Member of the Queensland Legislative Assembly for Mourilyan
- In office 29 Apr 1950 – 17 May 1969
- Preceded by: New seat
- Succeeded by: Peter Moore

Personal details
- Born: Peter Byrne 13 June 1892 Myola, Queensland, Australia
- Died: 16 March 1974 (aged 81) Brisbane, Queensland, Australia
- Resting place: Pinnaroo Lawn Cemetery
- Party: Labor
- Spouse(s): Ellen Elsiba Imison (m.1923 d.1926), Amy Jean Scott (m.1929 d.1967)
- Occupation: Canegrower

= Peter Byrne (politician) =

Australian politician

Peter Byrne (13 June 1892 – 16 March 1974) was a member of the Queensland Legislative Assembly.

--- Recorded data ---

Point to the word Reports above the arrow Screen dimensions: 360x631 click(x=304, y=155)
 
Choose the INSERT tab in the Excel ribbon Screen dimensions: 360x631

--- Written request ---
Continue the biography of the Queensland politician Peter Byrne, starting after its last sentence.

--- Exercise result ---
==Early life==
Byrne was born at Myola, Queensland, the son of Peter Byrne Snr and his wife Mary (née McCoy). He was educated at the Mareeba State School and then attended Nudgee College in Brisbane. On leaving school he found work at the Chillagoe smelters before becoming a canegrower in Tully from 1925. He was also a tax agent and, during the 1930s, helped many farmers who had been declared bankrupt get back on their feet again.

On 7 May 1923 Byrne married Ellen Elsiba Imison but Ellen died just three years later, the marriage bring two sons. Six years after his first marriage Byrne married for a second time, to Amy Jean Scott on 4 November 1929 (died 1967) and together they had three daughters. Byrne died in March 1974 and was buried in the Pinnaroo Lawn Cemetery.

==Public life==
At the 1950 Queensland state election Byrne, for the Labor Party, won the new seat of Mourilyan. He was the member for Mourilyan until the 1969 Queensland state election when he retired from politics.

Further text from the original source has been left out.